【完結】甘くて危険な恋の方程式〈捜査一課、女刑事の恋と事件の捜査ファイル〉
彼女はそう言うと「もういいですか? わたしまだ仕事の途中なの」と言って席を立った。
「あ、では最後に一つだけ教えてもらってもいいですか?」
と問いかけたわたしに、振り返った彼女は眉間にシワを寄せ「今度は何?」と問いかけてきた。
「一昨日の21時から23時の間、あなたはどこで何をしていましたか?」
「何、アリバイ確認?」
「すみません。関係者の皆さん、全員にお聞きしていることなので」
とわたしが伝えると、彼女は不機嫌そうな表情をして「はぁ……。一昨日なら、ここで働いてたわよ。ボーイに聞けば分かるわよ」と言ってまた席へと戻って行ってしまった。

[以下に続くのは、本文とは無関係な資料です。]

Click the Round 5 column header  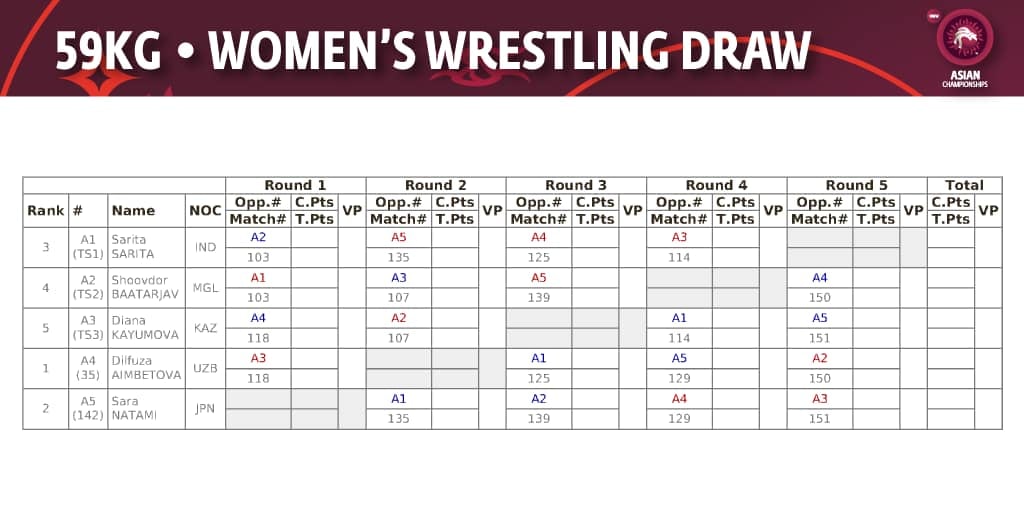tap(856, 185)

その後すぐボーイに確認したが、やはりその日彼女はここでお客様を接客していたことのアリバイが、確認された。 そのため捜査は、また振り出しに戻ってしまった。
「伊藤綾香も白か……」
「はい。確かにその日、その時間に花蓮こと伊藤綾香は、数名のお客様の相手をしていたことがボーイや関係者の証言で確認されました」
小野田課長にそう伝えると、小野田課長は難しそうな顔をして腕を組んでいた。